When I first met my wife Dale, her dad and mom was going to Apostolic Outreach Center in New Orleans, LA. Her dad often attempted to talk to me about God, but I was young and wasn’t interested in hearing anything about religion at that time. The more I visited my future wife, the more her dad talked me about God. He and I would sit and talk in the living room as I waited for her to get ready.
One day her dad pulled me aside on the porch, “do you want to live?” he asked. He asked me that because God showed him what I was doing in the streets. My girlfriend Dale didn’t tell him anything, yet he knew. He told me that I wouldn’t live long or see my unborn child grow up if I didn’t change. In the process of my illegal activities, I had an argument with a group of guys. We really disliked one another. Looking back on the situation, it was very petty and childish. Nevertheless, there was an altercation. That altercation resulted in them seeking to kill me. My intention was to kill them before they killed me. All of a sudden I was able to understand the words of Dale’s dad. Our conversation kept replaying in my head, so much so, that I eventually told him that I wanted to attend church with him.
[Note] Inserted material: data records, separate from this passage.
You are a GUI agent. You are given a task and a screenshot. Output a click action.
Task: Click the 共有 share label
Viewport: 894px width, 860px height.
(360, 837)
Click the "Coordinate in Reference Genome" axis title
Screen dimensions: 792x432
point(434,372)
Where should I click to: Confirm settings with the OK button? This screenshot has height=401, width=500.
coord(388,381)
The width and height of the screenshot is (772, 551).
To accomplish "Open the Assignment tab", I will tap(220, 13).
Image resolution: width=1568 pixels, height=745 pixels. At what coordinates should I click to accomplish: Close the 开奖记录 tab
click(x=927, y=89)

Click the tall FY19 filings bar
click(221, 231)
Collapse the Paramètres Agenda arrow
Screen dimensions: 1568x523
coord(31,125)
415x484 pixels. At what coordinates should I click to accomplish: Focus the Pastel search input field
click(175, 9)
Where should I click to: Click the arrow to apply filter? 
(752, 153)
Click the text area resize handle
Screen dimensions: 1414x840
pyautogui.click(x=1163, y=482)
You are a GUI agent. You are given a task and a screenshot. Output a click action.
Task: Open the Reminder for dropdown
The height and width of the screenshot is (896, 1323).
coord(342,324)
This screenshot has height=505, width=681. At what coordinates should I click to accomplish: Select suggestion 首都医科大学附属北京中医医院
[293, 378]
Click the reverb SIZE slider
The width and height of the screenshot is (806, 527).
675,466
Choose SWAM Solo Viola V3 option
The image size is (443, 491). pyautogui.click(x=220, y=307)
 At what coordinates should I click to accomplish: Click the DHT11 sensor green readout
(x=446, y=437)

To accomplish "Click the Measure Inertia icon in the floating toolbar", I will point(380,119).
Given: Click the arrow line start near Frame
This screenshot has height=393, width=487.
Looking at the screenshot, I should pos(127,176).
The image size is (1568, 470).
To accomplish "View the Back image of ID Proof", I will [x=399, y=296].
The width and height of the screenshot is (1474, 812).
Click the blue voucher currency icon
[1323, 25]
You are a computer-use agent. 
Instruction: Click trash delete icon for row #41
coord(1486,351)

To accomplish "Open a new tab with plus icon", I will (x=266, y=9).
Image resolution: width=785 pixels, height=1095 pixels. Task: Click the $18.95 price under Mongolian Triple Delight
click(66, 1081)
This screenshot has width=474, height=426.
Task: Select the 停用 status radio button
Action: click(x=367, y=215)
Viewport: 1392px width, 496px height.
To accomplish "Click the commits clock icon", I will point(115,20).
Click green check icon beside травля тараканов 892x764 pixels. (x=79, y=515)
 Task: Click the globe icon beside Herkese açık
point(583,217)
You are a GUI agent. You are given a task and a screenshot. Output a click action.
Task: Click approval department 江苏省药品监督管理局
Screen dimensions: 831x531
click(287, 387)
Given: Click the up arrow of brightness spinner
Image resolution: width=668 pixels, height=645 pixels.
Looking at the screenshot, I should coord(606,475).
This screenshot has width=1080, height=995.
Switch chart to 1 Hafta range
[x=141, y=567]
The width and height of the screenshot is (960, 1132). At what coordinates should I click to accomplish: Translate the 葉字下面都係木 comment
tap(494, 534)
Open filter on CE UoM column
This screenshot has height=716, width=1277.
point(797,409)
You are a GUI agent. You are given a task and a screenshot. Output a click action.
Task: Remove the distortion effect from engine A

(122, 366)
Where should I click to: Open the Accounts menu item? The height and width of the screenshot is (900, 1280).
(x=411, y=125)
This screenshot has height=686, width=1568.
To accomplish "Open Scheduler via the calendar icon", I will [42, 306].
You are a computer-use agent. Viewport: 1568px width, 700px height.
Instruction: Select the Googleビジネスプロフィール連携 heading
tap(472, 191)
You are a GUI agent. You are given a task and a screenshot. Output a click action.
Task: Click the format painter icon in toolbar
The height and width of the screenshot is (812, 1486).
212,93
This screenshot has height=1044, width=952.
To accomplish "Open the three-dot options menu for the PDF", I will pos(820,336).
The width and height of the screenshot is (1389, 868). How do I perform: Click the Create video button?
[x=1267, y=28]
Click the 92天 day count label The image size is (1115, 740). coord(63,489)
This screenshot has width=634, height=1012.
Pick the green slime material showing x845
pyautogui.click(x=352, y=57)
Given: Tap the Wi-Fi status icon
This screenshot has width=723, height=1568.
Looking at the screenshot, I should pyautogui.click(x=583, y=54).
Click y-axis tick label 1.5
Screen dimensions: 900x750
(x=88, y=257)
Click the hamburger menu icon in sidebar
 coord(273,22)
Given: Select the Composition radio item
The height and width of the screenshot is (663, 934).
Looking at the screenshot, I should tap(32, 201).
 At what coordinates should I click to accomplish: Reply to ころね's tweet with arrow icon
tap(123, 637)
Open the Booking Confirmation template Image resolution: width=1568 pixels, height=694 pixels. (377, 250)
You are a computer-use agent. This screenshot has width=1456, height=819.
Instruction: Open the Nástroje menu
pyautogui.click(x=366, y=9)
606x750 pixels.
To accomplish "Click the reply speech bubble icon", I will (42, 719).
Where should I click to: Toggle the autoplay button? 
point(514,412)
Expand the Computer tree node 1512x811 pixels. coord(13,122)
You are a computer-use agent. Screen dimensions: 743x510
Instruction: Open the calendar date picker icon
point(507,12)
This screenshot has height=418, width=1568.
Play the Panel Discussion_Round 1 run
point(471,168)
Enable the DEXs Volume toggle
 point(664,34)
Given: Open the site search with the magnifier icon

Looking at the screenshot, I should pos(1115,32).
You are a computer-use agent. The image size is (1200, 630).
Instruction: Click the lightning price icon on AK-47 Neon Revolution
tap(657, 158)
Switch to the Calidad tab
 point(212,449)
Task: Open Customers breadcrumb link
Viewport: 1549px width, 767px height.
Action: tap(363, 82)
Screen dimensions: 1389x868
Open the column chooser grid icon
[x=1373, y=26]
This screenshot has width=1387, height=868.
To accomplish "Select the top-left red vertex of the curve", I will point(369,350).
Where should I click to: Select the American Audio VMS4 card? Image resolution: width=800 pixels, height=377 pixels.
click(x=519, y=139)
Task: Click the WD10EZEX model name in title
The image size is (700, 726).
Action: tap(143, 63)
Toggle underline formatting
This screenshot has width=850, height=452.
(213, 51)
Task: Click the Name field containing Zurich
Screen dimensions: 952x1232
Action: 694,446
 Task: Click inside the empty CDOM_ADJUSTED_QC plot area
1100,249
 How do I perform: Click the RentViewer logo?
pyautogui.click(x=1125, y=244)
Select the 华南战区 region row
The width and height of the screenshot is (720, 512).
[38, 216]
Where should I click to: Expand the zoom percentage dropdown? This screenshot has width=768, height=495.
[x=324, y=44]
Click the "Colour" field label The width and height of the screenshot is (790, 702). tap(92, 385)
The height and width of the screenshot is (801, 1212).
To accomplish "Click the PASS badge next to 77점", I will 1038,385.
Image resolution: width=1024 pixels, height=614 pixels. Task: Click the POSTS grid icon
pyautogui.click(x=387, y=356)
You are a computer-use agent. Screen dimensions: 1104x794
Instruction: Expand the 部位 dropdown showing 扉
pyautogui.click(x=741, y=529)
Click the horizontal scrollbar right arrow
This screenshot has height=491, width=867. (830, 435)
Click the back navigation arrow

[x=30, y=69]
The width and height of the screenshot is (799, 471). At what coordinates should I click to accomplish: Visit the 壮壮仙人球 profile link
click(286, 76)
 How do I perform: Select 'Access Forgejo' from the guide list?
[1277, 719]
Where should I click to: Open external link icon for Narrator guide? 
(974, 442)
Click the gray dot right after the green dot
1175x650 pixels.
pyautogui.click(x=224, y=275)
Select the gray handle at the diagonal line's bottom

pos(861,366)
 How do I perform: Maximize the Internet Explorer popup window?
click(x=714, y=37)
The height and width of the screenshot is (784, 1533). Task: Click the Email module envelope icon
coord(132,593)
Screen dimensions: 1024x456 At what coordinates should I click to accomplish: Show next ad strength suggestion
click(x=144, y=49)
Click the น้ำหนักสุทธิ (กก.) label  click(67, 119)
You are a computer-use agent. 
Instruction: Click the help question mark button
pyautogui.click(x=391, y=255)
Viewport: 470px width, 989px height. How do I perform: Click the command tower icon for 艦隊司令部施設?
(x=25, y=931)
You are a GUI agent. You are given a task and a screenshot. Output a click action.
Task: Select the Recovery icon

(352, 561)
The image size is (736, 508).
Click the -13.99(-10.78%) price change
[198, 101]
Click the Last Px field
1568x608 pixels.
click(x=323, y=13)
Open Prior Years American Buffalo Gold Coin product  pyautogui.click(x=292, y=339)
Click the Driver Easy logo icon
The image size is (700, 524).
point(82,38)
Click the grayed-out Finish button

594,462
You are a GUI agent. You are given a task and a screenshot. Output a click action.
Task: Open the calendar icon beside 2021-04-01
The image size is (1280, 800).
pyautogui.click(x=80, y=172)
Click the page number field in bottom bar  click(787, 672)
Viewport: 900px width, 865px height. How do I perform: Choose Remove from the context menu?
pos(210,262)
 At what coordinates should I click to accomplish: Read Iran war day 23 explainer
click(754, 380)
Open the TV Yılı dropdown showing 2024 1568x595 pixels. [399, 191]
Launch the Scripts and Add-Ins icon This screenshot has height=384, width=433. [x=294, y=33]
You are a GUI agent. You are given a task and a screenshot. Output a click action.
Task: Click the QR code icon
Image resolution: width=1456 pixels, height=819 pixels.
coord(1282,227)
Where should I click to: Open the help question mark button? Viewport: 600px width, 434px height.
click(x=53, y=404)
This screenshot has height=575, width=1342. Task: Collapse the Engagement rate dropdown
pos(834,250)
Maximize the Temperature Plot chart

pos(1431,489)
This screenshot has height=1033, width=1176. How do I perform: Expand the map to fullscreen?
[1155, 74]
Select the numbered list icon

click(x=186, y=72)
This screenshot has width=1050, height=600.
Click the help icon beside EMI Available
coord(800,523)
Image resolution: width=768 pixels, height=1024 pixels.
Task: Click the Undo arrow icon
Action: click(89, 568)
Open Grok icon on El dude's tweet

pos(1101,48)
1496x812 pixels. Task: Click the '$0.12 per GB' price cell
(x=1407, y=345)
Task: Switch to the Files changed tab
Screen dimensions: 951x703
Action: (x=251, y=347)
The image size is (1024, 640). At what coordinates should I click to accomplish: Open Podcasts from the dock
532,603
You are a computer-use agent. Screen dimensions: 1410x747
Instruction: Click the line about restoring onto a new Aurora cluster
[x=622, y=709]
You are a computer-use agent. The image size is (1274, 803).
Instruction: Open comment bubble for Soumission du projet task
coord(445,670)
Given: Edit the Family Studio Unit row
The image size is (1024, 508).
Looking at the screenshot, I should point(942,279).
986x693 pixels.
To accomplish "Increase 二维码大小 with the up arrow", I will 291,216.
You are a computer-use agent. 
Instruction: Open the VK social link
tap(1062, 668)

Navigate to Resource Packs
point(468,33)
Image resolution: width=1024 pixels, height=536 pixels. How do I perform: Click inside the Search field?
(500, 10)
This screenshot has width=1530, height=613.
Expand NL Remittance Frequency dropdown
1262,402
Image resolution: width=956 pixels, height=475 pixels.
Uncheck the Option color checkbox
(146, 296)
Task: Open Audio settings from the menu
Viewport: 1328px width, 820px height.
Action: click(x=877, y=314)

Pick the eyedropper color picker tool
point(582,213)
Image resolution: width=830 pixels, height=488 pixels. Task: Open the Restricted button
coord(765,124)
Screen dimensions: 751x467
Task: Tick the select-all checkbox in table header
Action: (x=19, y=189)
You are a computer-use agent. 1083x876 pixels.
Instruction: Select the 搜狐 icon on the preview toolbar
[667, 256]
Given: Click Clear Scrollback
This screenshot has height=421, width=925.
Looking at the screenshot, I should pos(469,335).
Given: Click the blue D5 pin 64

I use to listen to certain music that would encourage me to do wrong. There was a song that had the word murder in the title that I listen to and loved. Even then, I was not the type to take a human life, but I was not going to allow my life to be taken either. Every time my life was threatened, I listened to that song and it motivated me to strike first.
One day I was listening to that same song and I just began to weep. I remember turning the song off and telling God that I didn’t want to live like this anymore. I had grown tired of hiding and running. By this time, Dale and I had already gotten married and our second child was on the way. I realized that we needed a new start, so we moved to Mississippi. After moving to Mississippi, I stopped listening to rap music and I gave my life to God. The year was 1998.
We eventually moved back to New Orleans and began attending Apostolic Outreach Center. It was there that someone reminded me of the many in depth talks I’ve had about God. I was reminded that truly living for God meant getting baptized in Jesus name and receiving the Holy Ghost. I was baptized in April of 1999 and received the Holy Ghost in December of that same year.